Records shown ::
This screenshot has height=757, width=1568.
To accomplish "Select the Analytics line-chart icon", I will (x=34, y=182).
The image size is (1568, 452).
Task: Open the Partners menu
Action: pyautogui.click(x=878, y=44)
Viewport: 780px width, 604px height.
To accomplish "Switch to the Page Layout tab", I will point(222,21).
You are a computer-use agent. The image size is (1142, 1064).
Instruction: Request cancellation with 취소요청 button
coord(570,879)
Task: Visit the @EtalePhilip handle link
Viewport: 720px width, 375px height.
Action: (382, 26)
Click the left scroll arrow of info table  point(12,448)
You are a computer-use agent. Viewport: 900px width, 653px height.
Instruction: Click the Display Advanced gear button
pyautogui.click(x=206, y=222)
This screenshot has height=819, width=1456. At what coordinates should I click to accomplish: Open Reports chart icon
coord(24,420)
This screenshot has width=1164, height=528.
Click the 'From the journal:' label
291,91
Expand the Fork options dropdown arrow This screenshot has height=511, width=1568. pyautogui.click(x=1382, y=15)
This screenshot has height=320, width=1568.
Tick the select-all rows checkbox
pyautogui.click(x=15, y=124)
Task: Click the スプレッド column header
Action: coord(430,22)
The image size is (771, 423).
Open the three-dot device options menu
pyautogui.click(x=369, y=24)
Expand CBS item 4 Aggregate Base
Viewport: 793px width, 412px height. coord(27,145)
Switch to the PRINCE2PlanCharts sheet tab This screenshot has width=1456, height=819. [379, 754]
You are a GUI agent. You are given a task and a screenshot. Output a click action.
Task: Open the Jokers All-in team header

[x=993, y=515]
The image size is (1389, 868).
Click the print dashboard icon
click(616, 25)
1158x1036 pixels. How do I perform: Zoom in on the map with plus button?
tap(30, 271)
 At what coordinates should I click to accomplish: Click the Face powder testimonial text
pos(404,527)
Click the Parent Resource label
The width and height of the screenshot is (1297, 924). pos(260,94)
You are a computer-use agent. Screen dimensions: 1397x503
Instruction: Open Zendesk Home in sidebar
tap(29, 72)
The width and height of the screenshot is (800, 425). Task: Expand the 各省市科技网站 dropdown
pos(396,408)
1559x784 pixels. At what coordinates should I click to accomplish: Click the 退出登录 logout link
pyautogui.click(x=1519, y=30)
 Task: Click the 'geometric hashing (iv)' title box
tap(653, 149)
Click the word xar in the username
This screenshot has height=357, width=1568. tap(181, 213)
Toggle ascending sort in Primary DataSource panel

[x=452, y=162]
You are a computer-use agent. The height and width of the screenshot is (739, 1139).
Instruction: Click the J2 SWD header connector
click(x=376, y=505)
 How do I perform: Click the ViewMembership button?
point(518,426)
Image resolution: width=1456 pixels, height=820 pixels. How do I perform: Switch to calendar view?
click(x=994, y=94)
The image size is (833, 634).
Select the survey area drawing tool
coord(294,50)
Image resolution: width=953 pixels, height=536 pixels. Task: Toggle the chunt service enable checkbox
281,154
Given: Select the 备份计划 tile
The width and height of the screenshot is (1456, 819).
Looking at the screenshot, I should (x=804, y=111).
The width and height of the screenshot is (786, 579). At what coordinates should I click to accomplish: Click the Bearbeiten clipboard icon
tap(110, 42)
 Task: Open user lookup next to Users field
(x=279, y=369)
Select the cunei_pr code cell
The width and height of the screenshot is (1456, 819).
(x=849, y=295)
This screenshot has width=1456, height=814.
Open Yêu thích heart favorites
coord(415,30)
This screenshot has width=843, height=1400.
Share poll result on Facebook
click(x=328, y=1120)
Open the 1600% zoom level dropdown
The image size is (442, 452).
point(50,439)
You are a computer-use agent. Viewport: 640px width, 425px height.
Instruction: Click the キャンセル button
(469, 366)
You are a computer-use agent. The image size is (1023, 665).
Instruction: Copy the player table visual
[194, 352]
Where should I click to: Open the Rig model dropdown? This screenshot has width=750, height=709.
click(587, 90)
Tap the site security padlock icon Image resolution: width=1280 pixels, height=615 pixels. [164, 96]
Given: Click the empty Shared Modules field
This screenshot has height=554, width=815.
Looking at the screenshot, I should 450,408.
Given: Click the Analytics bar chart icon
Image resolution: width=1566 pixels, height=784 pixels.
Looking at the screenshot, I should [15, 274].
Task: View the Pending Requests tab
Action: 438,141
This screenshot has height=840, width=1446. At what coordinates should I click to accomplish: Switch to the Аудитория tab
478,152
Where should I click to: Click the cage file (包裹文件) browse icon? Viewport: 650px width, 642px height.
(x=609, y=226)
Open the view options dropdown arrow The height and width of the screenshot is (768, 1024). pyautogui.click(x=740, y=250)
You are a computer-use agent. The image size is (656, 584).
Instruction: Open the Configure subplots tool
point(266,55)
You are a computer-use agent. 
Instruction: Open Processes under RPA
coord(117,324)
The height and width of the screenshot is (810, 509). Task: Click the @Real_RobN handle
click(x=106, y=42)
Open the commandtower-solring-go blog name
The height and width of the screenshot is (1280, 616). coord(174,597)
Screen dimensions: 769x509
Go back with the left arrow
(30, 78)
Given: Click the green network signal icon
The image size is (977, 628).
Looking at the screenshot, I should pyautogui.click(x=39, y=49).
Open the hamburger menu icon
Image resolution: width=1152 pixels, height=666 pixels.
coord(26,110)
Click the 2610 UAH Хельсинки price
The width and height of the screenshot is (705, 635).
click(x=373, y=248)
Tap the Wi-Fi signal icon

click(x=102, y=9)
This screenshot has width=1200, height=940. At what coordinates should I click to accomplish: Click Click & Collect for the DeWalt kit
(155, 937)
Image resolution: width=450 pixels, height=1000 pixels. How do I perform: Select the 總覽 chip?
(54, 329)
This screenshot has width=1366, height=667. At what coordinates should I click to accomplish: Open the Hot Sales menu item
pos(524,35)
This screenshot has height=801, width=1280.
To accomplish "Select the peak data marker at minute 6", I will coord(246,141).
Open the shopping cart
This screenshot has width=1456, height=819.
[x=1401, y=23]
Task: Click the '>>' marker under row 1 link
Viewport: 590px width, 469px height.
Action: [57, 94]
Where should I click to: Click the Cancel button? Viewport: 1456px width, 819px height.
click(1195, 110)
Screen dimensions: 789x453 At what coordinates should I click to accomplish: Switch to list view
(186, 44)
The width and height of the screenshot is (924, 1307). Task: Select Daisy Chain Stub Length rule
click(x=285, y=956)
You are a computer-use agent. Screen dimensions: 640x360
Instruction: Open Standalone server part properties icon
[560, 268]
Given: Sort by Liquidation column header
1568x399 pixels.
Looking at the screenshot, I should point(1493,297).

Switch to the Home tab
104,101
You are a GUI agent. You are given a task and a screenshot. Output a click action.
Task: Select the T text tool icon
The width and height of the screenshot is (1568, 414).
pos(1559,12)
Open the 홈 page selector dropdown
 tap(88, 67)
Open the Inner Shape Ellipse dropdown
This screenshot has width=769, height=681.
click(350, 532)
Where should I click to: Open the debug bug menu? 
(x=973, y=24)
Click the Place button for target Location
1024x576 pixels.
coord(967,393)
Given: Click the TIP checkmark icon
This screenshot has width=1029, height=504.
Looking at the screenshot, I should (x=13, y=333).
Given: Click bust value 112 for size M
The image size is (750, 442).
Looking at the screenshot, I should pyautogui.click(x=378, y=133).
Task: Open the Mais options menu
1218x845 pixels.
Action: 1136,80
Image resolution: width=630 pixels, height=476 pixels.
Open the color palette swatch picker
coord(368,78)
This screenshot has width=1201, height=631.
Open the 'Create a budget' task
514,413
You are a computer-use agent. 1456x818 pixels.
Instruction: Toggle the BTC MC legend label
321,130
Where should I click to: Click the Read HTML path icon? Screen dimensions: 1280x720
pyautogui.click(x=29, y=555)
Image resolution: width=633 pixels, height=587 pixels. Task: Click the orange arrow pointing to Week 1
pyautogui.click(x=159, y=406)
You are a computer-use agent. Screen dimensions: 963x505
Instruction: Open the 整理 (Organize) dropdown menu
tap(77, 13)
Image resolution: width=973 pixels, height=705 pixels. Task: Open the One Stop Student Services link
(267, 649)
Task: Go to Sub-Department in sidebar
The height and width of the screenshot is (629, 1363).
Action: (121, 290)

The problem :: Copy out the stretch of entries from the line that contains "Open the commandtower-solring-go blog name" through the line that contains "pos(524,35)", reproducing each line verbatim.

Full answer ::
Open the commandtower-solring-go blog name
The height and width of the screenshot is (1280, 616). coord(174,597)
Screen dimensions: 769x509
Go back with the left arrow
(30, 78)
Given: Click the green network signal icon
The image size is (977, 628).
Looking at the screenshot, I should pyautogui.click(x=39, y=49).
Open the hamburger menu icon
Image resolution: width=1152 pixels, height=666 pixels.
coord(26,110)
Click the 2610 UAH Хельсинки price
The width and height of the screenshot is (705, 635).
click(x=373, y=248)
Tap the Wi-Fi signal icon

click(x=102, y=9)
This screenshot has width=1200, height=940. At what coordinates should I click to accomplish: Click Click & Collect for the DeWalt kit
(155, 937)
Image resolution: width=450 pixels, height=1000 pixels. How do I perform: Select the 總覽 chip?
(54, 329)
This screenshot has width=1366, height=667. At what coordinates should I click to accomplish: Open the Hot Sales menu item
pos(524,35)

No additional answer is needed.